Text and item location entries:
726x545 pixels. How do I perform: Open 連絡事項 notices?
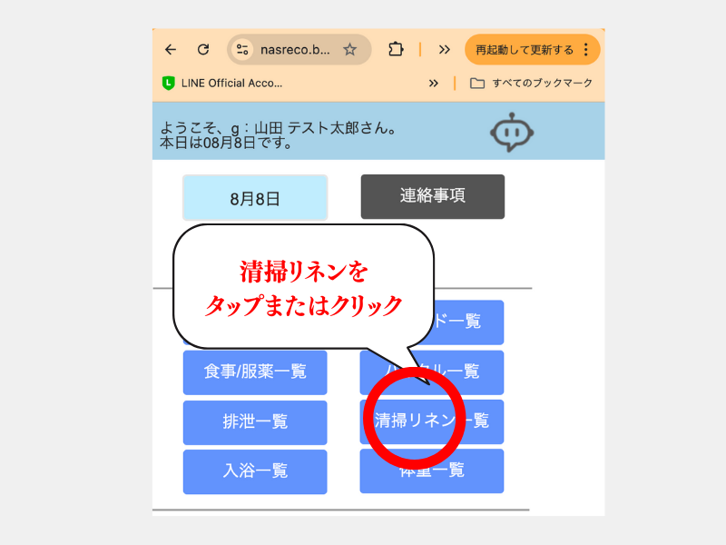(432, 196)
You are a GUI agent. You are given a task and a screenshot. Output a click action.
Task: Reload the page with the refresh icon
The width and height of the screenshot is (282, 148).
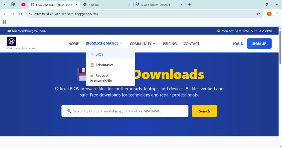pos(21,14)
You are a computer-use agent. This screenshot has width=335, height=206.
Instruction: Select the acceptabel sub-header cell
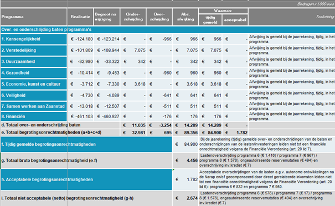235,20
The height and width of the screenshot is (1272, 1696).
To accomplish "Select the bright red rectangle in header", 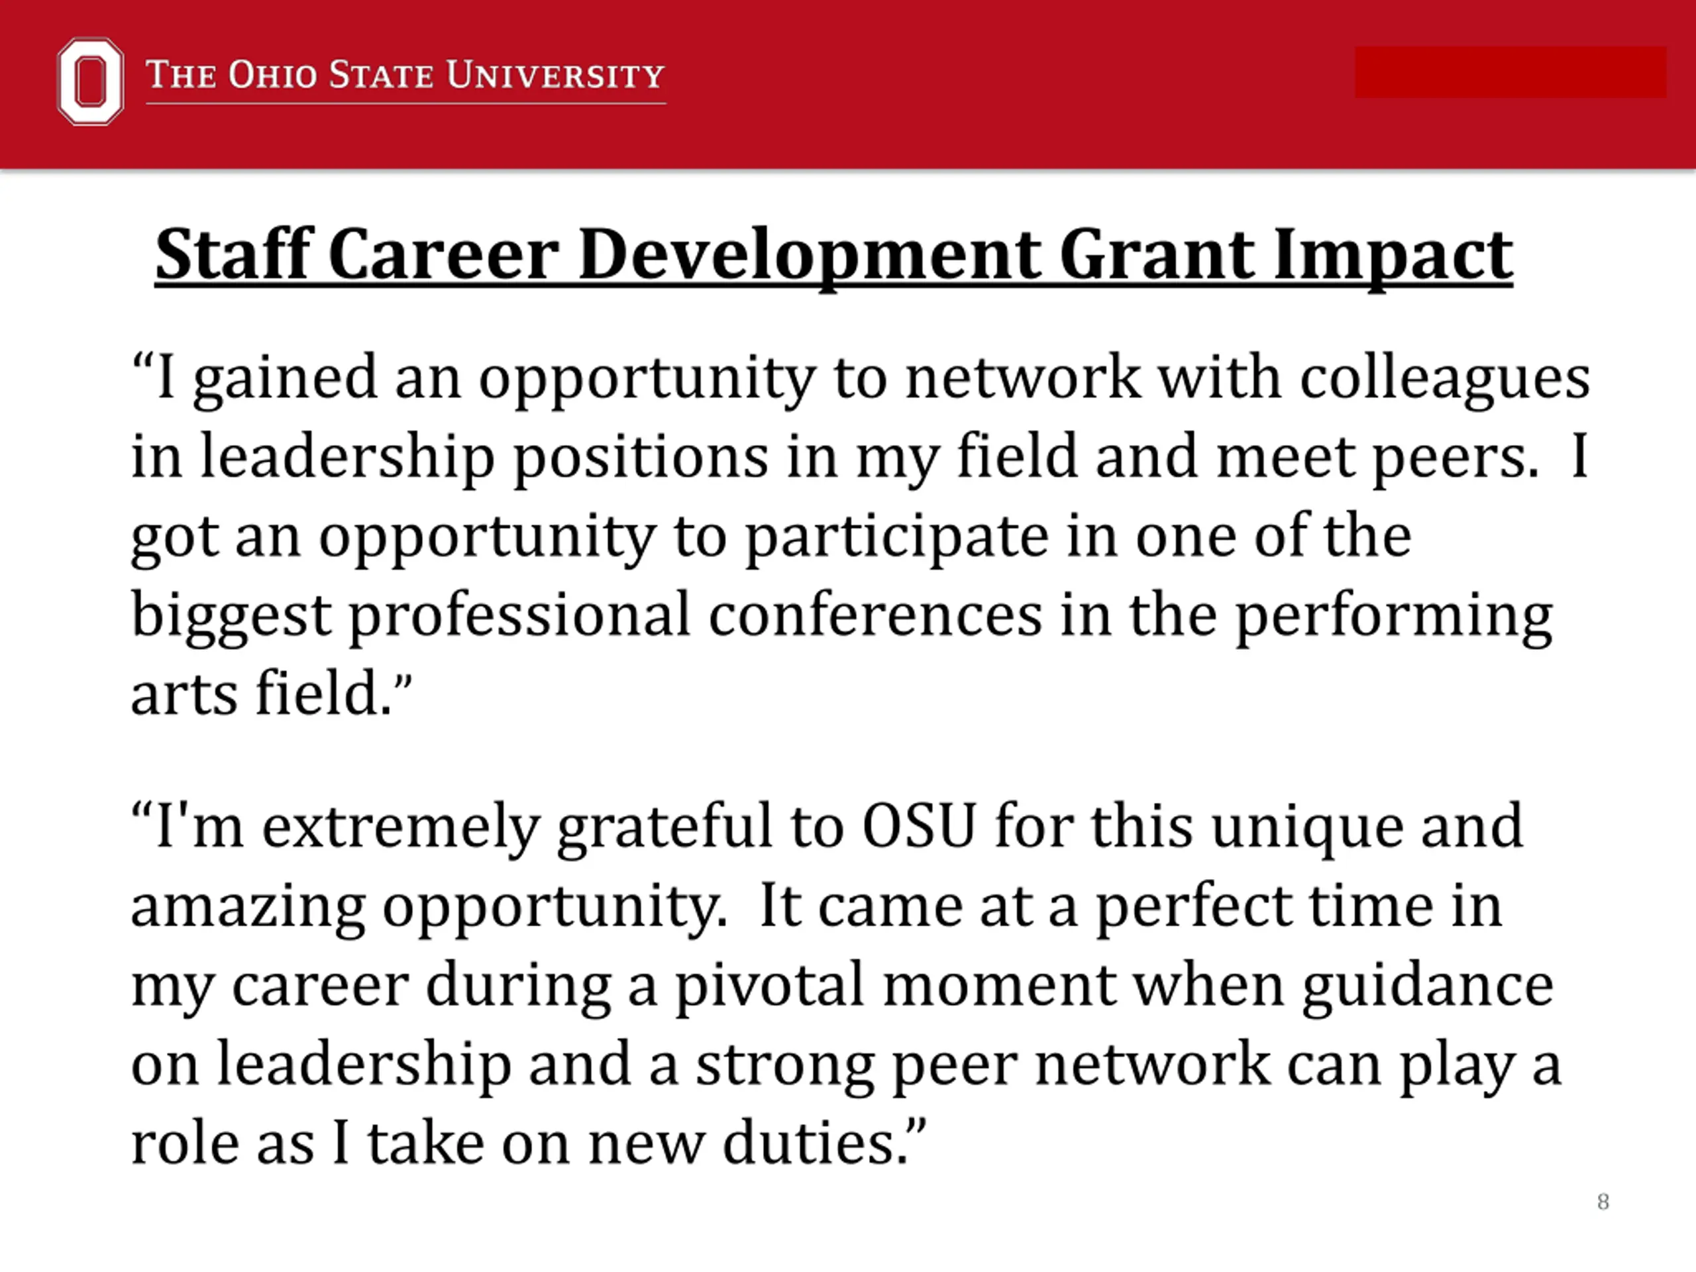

_Task requirements_.
Give the lines of the data from the line containing "You are a GUI" through the end of the data as a JSON list of strings, one string per line and with blank lines omitted. Leave the pictures out of the answer.

_Answer to this problem_.
[
  "You are a GUI agent. You are given a task and a screenshot. Output a click action.",
  "Task: Reload the page with the refresh icon",
  "The width and height of the screenshot is (282, 148).",
  "pos(21,14)",
  "You are a computer-use agent. This screenshot has width=335, height=206.",
  "Instruction: Select the acceptabel sub-header cell",
  "235,20",
  "The height and width of the screenshot is (1272, 1696).",
  "To accomplish \"Select the bright red rectangle in header\", "
]